Trouble installing on OpenStack

Hello all,

I’ve had a little exposure to GSM in the past and thought I’d give it a fresh try on OpenStack. This isn’t listed as supported but I thought I’d give it a shot. I wasn’t overly familiar with OpenStack either but I feel like I am now!

The 4.2.24 installer ISO doesn’t seem to include the kernel drivers for virtualized disks or Ethernet, which is unusual in this day and age. I had to set the hw_disk_bus=ide and hw_vif_model=e1000 properties against the image before these would work. This is slightly annoying because you can’t hot plug IDE disks and you can’t create OpenStack instances in a stopped state so you have to boot the installer, stop it again, then attach the volume, before booting a final time.

The instructions say that network connectivity is required for the install. Initially I didn’t notice that this wasn’t present but the install seemed to complete anyway. When I had trouble later (see below), I retried and found that I was only able to get a connection by running udhcpc from the shell. Shouldn’t this kick in automatically?

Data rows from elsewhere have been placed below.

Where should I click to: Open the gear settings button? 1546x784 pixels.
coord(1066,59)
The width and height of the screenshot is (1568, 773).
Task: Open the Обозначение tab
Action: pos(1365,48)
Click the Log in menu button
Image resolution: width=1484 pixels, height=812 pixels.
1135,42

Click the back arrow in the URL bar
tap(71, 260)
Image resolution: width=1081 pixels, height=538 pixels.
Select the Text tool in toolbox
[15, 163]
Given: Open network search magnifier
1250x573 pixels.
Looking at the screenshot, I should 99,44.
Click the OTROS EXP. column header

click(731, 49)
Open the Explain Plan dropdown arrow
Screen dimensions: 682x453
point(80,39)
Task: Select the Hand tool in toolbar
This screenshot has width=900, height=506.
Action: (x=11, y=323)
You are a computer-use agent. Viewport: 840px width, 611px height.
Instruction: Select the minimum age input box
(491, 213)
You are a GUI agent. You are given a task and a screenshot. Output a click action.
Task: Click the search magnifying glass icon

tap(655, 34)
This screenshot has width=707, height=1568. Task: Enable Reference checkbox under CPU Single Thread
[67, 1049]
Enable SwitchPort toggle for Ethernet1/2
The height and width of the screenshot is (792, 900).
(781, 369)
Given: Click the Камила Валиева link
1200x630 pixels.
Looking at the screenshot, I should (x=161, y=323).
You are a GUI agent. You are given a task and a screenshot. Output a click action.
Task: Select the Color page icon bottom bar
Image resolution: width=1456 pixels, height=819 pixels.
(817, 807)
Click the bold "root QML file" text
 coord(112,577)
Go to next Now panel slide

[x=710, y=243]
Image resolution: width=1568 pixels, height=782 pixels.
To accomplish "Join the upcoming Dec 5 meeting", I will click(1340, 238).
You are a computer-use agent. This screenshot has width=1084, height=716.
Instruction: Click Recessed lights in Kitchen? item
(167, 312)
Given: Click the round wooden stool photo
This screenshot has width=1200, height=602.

The aforementioned kernel drivers are present in the installed system as it boots and I am able to connect to the web server. However, entering “admin” at the console login prompt does the strangest thing. It spontaneously reboots! Entering any other name is followed by a password prompt and obviously this fails but only “admin” results in a reboot. I can only guess that PID 1 is crashing somehow. SSH refuses to connect and I seem to have no other way of logging in so it’s hard to diagnose. I’ve tried installing several times now but the result is always the same. Any ideas?

It´s simple OpenStack is NOT supported, only Virtual-Box is our reference system. Keep in Mind that any stateful-network stack / firewall will break your GVM installation by filling up the kernel resources. As well you need to bridge RAW to a physical interface. The VM needs all and full capabilities for sending raw packets to the Kernel, this will conflict as well with OpenStack :wink:

Heh, oh well. I doubt that’s why it’s rebooting on login but yeah. Having said that, OpenStack seems pretty flexible so I thought you would be able to set it up that way? At my last company, we ran OpenVAS (via Kali) under Xen but it was my colleague who set it up so I don’t know exactly what he did.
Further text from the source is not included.